Foucault n’aura fait que cela : interroger l’histoire de la rationalité à partir de ses marges enfouies, de ses limites transgressives censurées. Il amorce ainsi une nouvelle manière de philosopher : non plus, comme tous les philosophes classiques, poser des normes qu’on élève au rang d’archétypes éternels mais, au contraire, montrer ces transgressions que les normes taisent et qui sont en réalité leur condition d’existence. En sexualité comme ailleurs.

 

Vérité

La question de Foucault n’est pas tant : « Qu’est-ce que la vérité ? », mais, en mode nietzschéen : « Pourquoi y a-t-il de la vérité ? » Elle consiste à s’étonner du fait qu’il y ait tant de jeux de vérité. « Quand on considère le formidable déploiement du jeu du vrai et du faux et le si peu de vérité effective […] que l’humanité a pu tirer de ce jeu […], on peut dire qu’à l’échelle de l’histoire ce jeu a coûté beaucoup plus qu’il n’a rapporté. »
 

Subjectivité

La façon dont l’individu se façonne par la codification de ses conduites et le rapport de vérité que le sujet établit à lui-même à travers cette codification.
 

Aphrodisia

Il n’y a pas, chez les Grecs, de notion telle que « la sexualité ». Aphrodisia signifiait pour eux : technologie de soi, activités touchant au désir traversant le corps et à l’intensité des plaisirs, en tant que ce désir et ces plaisirs étaient susceptibles de contrôle et d’économie régulatrice.
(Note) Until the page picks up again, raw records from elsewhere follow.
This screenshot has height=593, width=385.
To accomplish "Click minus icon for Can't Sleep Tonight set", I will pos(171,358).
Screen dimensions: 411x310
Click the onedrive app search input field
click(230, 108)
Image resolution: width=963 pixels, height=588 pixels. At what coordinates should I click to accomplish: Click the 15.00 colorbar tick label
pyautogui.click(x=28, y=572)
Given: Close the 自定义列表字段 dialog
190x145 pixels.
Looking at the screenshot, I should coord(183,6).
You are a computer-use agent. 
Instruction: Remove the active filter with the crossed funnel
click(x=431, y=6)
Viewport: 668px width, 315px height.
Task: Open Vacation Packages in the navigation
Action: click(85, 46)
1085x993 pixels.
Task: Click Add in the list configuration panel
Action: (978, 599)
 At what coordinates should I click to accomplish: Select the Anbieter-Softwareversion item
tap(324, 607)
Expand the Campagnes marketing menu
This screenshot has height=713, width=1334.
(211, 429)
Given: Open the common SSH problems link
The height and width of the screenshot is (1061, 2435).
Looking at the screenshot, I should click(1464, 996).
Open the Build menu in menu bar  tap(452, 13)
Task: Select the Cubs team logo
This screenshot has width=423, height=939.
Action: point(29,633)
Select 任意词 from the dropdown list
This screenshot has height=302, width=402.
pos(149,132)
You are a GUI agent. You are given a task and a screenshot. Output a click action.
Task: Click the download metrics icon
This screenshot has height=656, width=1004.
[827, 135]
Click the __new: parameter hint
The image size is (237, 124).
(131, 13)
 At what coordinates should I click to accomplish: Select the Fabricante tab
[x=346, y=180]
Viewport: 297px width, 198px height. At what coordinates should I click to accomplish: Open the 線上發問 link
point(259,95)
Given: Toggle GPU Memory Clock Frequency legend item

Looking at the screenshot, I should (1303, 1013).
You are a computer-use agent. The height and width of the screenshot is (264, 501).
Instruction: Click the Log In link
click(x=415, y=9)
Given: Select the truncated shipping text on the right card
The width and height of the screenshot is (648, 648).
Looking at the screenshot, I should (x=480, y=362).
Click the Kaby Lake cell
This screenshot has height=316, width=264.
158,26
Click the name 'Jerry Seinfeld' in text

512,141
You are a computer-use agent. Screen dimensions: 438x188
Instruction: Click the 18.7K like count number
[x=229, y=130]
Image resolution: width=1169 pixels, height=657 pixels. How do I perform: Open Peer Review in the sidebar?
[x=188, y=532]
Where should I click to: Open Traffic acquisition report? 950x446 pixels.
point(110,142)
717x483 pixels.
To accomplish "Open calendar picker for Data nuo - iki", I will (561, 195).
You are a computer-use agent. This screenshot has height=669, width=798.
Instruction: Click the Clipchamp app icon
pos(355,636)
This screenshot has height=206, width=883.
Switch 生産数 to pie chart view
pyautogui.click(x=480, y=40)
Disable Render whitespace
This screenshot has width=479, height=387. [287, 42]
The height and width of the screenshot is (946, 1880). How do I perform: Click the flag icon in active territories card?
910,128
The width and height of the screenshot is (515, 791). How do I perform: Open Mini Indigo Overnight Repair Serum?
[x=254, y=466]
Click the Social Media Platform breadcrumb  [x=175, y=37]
Ce ne sont pas des caractères de nature (« la » libido ou « la » sexualité comme caractères innés) mais des formalismes d’où la subjectivité n’émergeait qu’après coup.

 

Subjectivité et Vérité. Cours au Collège de France (1980-1981). Michel Foucault inaugure en 1980 un cycle de leçons consacrées à l’étude de l’Antiquité grecque et romaine, qui est le point d’ancrage du philosophe pour ouvrir la question de la formation du sujet. Ce Cours, édité et présenté par Frédéric Gros, forme la matière des deux derniers tomes de son Histoire de la sexualité.
Signalons parmi les ouvrages parus ou à paraître pour l’anniversaire de la mort de Foucault : Michel Foucault, le pouvoir et la bataille, de Philippe Chevallier (PUF), Foucault, le néolibéralisme et nous, de Serge Audier (Grasset), ainsi que des entretiens avec Daniel Deffert, compagnon du philosophe, fondateur de Aides, Une vie politique (Seuil).